A rectangle ABCD is kept in front of a concave mirror of focal length f with its corners A and B being, respectively, at distances 2f and 3f from the mirror with AB along the principal axis as shown in the figure. It forms an image A'B'C'D' in front of the mirror. What is the ratio of BC' to AD'?

The problem requires calculating the magnification of the vertical sides of the rectangle using the mirror formula (1/v + 1/u = 1/f) and the magnification formula (m = -v/u = h'/h).

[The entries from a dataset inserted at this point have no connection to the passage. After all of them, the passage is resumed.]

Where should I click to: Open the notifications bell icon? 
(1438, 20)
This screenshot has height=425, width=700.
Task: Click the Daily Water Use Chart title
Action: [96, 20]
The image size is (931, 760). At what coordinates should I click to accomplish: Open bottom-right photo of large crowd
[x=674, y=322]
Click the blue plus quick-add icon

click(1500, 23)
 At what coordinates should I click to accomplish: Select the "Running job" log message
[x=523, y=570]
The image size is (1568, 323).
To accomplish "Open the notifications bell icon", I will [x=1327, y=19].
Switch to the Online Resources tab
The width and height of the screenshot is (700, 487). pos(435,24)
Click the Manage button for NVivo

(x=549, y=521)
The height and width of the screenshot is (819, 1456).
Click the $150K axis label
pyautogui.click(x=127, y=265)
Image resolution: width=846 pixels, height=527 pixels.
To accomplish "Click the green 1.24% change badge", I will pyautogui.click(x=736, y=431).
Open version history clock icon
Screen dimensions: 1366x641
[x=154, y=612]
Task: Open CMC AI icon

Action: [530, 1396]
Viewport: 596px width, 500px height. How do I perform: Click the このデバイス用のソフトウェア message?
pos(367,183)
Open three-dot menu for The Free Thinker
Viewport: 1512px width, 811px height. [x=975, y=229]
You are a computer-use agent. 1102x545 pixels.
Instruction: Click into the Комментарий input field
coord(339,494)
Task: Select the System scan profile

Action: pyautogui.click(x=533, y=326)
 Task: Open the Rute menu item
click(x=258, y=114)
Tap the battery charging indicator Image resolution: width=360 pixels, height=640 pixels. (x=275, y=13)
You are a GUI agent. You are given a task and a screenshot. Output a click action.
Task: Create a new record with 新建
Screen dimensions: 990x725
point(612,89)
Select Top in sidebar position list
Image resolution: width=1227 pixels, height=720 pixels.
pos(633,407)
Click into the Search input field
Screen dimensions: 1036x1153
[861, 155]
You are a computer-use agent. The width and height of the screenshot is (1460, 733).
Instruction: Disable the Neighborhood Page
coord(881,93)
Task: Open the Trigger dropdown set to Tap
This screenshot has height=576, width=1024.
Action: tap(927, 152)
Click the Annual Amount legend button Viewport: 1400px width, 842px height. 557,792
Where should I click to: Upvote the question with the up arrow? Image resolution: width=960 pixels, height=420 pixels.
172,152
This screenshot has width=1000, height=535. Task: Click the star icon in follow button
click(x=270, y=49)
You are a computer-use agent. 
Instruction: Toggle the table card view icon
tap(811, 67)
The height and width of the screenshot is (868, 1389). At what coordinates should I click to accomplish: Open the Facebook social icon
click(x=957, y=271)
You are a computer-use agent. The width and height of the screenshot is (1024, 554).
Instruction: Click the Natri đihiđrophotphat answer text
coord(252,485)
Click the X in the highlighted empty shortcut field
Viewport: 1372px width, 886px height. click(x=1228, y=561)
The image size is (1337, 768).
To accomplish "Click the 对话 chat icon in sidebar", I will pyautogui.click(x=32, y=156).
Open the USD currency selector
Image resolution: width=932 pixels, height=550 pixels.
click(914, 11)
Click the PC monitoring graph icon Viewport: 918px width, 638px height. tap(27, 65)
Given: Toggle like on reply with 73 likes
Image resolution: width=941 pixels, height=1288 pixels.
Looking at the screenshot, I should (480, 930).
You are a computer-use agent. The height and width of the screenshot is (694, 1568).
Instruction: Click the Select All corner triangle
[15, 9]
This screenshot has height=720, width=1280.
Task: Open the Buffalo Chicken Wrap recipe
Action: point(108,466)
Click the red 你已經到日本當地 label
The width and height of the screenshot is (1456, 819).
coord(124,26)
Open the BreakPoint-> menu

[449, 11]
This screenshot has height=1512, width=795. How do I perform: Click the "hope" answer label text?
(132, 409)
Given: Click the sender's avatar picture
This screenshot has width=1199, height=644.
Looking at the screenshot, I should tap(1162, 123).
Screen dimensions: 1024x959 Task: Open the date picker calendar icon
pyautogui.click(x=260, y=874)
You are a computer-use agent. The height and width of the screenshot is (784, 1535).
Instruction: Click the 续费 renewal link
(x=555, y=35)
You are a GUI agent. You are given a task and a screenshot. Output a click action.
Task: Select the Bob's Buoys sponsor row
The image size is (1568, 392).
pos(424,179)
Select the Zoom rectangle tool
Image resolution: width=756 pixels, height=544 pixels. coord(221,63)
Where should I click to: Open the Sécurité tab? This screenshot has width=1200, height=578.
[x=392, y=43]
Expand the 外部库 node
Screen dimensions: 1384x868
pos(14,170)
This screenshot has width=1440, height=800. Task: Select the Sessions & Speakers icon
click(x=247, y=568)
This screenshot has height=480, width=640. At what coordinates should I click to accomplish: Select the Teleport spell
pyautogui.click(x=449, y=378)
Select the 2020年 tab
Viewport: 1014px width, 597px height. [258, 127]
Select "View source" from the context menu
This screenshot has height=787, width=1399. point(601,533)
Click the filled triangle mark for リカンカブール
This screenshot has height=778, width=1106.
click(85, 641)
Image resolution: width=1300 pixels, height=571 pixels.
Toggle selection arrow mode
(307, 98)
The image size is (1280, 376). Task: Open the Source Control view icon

• At Point A: The distance uA = 2f (Center of Curvature). For an object at 2f, the image is formed at vA = 2f. The magnification |mA| = |v/u| = 2f/2f = 1. Thus, the height of the image A'D' = 1 × AD.
• At Point B: The distance uB = 3f. Using the mirror formula: 1/v + 1/(-3f) = 1/(-f) ⇒ 1/v = -1/f + 1/3f = -2/3f. Thus, vB = 1.5f. The magnification |mB| = |v/u| = 1.5f/3f = 0.5. Thus, the height of the image B'C' = 0.5 × BC.

Since ABCD is a rectangle, the object heights are equal (AD = BC). Therefore, the ratio of the image heights B'C' to A'D' is (0.5 × BC) / (1 × AD) = 1/2. This corresponds to Option C.